References: Department of Radiology, Centro Hospitalar de Lisboa Central, Lisboa, Portugal.
![](https://epos.myesr.org/posterimage/esr/ecr2016/133610/media/667663?maxheight=300&maxwidth=300)
Fig. 23: Female patient,42 years old, with left hip pain. Hip x-ray in an anteroposterior view demonstrates an overlap of the lateral ilioischial line over a more medial acetabular fossa, typical of a pincer, general acetabular overcoverage coxa profunda. Some secondary radiographic changes can be seen: herniation pits depicted as a radiolucencies evolved by a sclerotic margin ( blue arrows); a left “os acetabuli” due to an acetabular rim fracture after repetitive trauma of the femoral head against the acetabulum (green arrow).
References: Department of Radiology, Centro Hospitalar de Lisboa Central, Lisboa, Portugal.
Posteroinferior joint space narrowing due to recurrent subluxations and femoroacetabular impingement disease progression is an unfavorable prognostic finding of increased hip osteoarthritis,
with the need for total hip replacement.
This unfavorable sign is best illustrated in a faux profile (fig.
17).
Crossed sectional imaging
CT scans permit measuring centrum columndiaphyseal angles,
which permit identification of a coxa vara type of cam femoroacetabular impingement.
CT studies also allow for a more accurate evaluation of the bone structures and an accurate evaluation of calcific metaplasia of labrum,
scarcely detectable using MR.
Conversely,
MRI allows for a more precise evaluation of subcortical bone damage,
since simple MRI evaluation allows for a limited analysis of labrum and of the cartilage-labrum complex.
In this setting,
MRI arthrography is considered the gold standard.

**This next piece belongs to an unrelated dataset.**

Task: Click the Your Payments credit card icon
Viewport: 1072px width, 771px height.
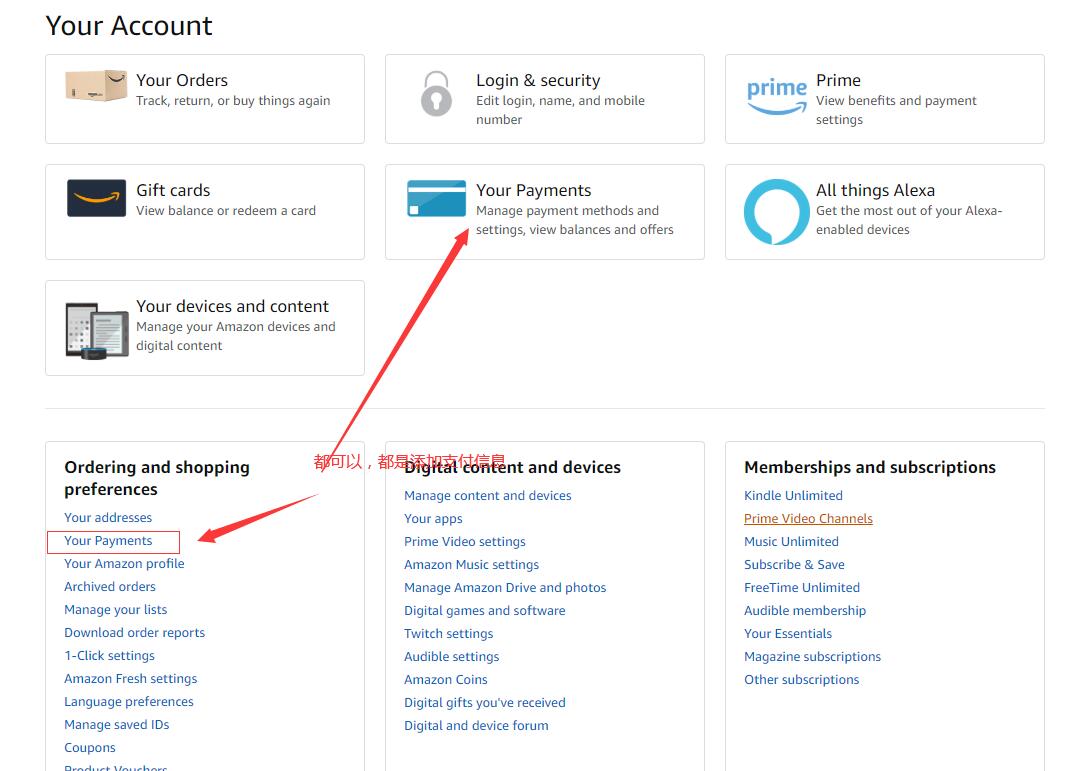Action: pos(436,198)
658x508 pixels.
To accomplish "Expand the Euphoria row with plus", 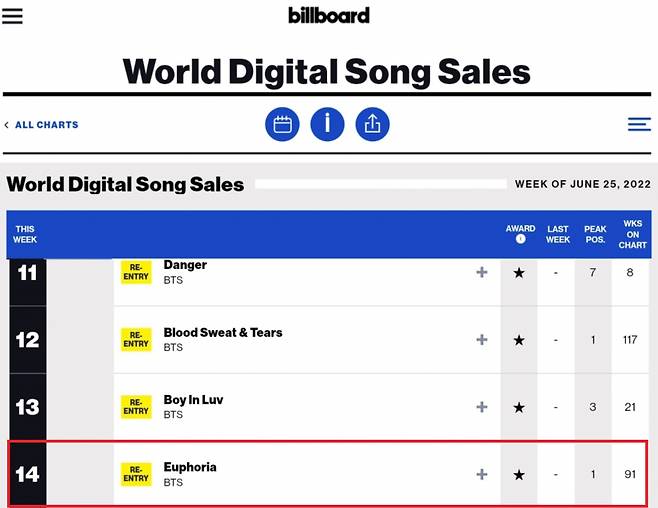I will (482, 474).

This technique uses the intra-articular injection of a gadolinium-based contrast agent to elicit capsular distension,
allowing evaluation with improved detail.

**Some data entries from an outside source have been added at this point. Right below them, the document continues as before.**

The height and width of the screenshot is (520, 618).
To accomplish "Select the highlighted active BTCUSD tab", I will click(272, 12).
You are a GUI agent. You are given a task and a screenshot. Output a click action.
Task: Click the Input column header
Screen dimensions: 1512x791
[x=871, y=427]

Albeit newer radiographic technics,
conventional imaging is still the gold standard for initial assessment of femoroacetabular impingement.
Treatment
It is still unclear when to act surgically.
A wise and conscious approach is of paramount importance.

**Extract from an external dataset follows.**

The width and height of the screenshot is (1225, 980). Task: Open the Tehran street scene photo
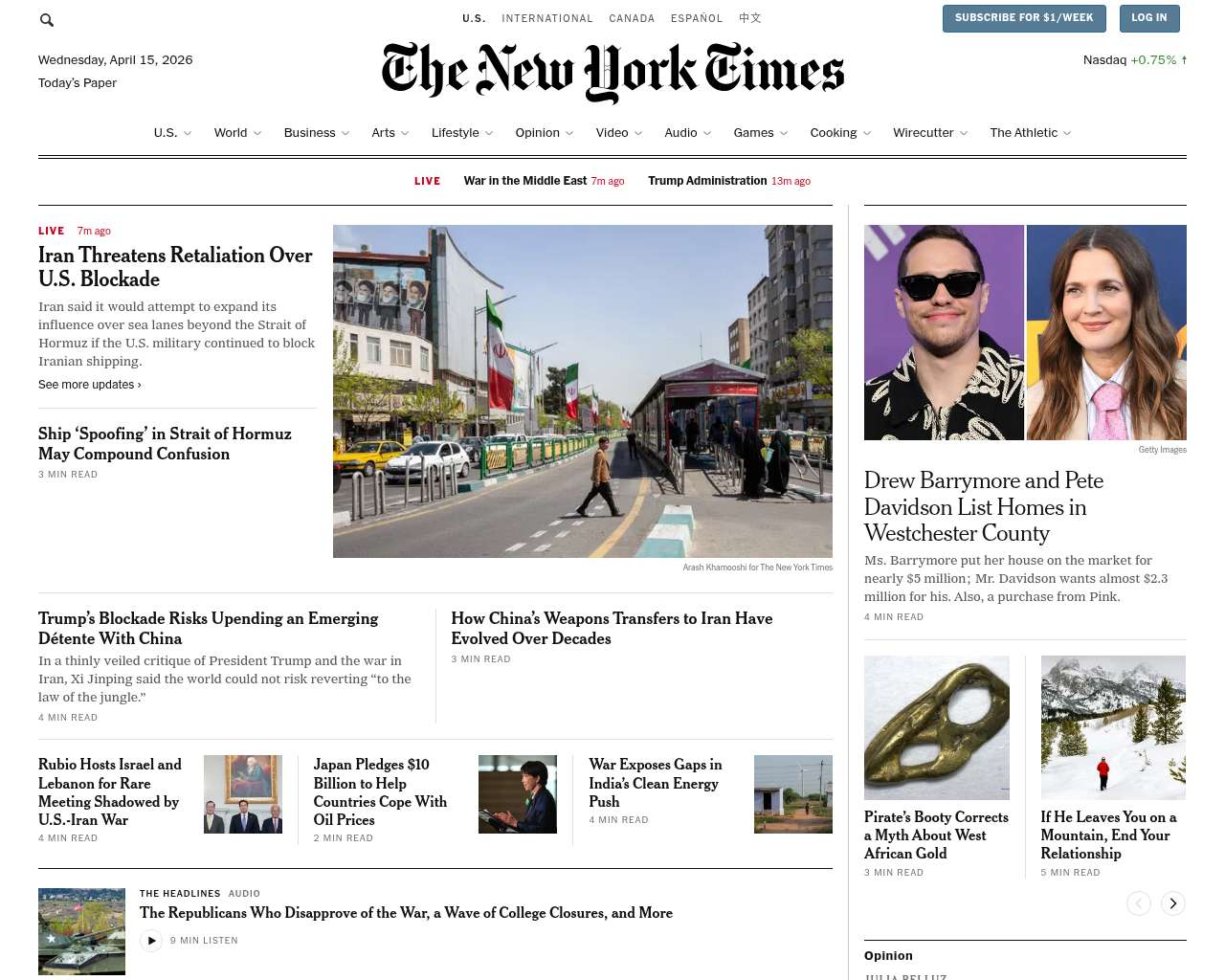tap(582, 390)
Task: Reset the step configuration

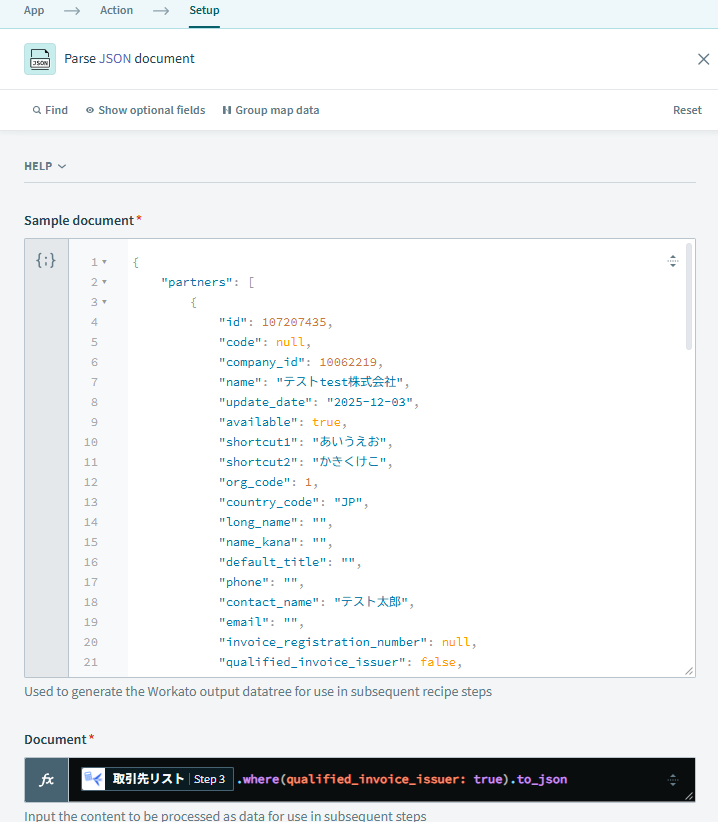Action: point(687,110)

Cessation of extreme sports that elicit repetitive trauma in extreme angles jamming the femoral head against the acetabulum is obvious.
Drugs and physiotherapy are not viable options,
leaving only,
to those in need,
a surgical approach.
The scientific community has yet to find its route.
Nevertheless it seems that arthroscopy is gaining followers.
Although it is still harder to perform than open surgery,
its minimalistic approach with fewer complications and fast recovery makes it an usual first choice for surgically treated patients.
Mini open surgery remains as a mixed form of the former two having both types of open surgery and arthroscopy.
For those in whom the disease is already advanced there’s no other option than total hip replacement with hip prosthesis.
Long-term studies on this topic are still missing.